This study examined the long-term effects of fluoxetine administered to juvenile rhesus monkeys who, as young adults, were imaged with positron emission tomography for two serotonergic markers: serotonin transporter (SERT) and serotonin 1A (5-HT1A) receptor. An equal number of monkeys separated from their mothers at birth—an animal model of human childhood stress—were also studied.
At birth, 32 male rhesus monkeys were randomly assigned to either maternal separation or normal rearing conditions. At age 2, half (N=8) of each group was randomly assigned to fluoxetine (3 mg/kg) or placebo for 1 year. To eliminate the confounding effects of residual drug in the brain, monkeys were scanned at least 1.5 years after drug discontinuation. Social interactions were assessed both during and after drug administration.
Fluoxetine persistently upregulated SERT, but not 5-HT1A receptors, in both the neocortex and the hippocampus. Whole-brain voxel-wise analysis revealed that fluoxetine had a significant effect in the lateral temporal and cingulate cortices. In contrast, neither maternal separation by itself nor the rearing-by-drug interaction was significant for either marker. Fluoxetine had no significant effect on the behavioral measures.

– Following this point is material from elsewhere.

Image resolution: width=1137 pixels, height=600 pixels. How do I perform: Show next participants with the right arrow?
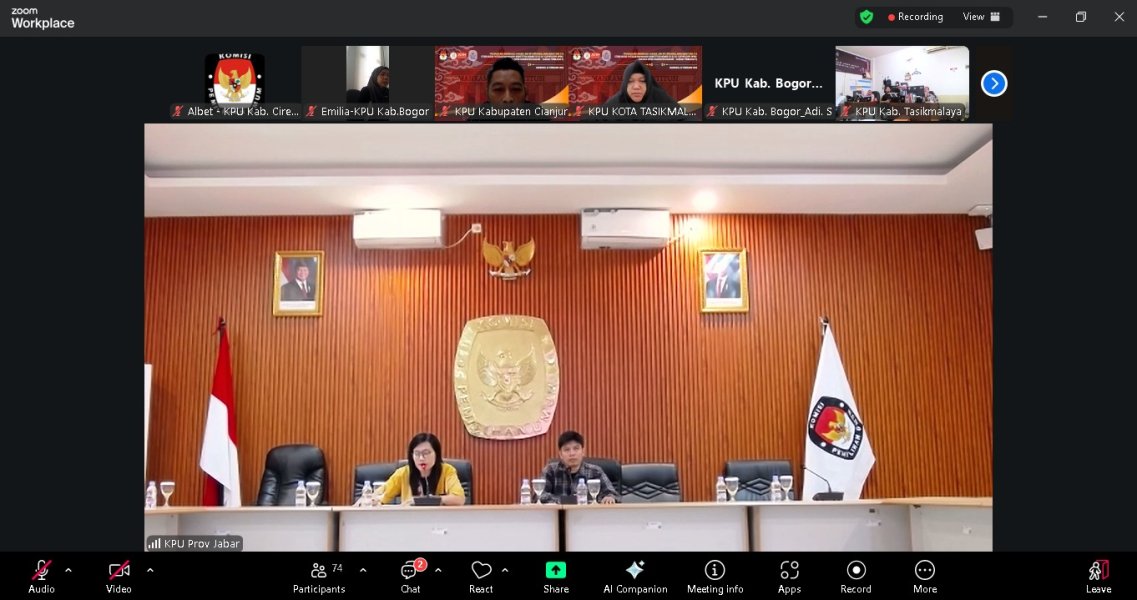[x=993, y=84]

Fluoxetine administered to juvenile monkeys upregulates SERT into young adulthood. Implications regarding the efficacy or potential adverse effects of SSRIs in patients cannot be directly drawn from this study. Its purpose was to investigate effects of SSRIs on brain development in nonhuman primates using an experimental approach that randomly assigned long-term SSRI treatment or placebo.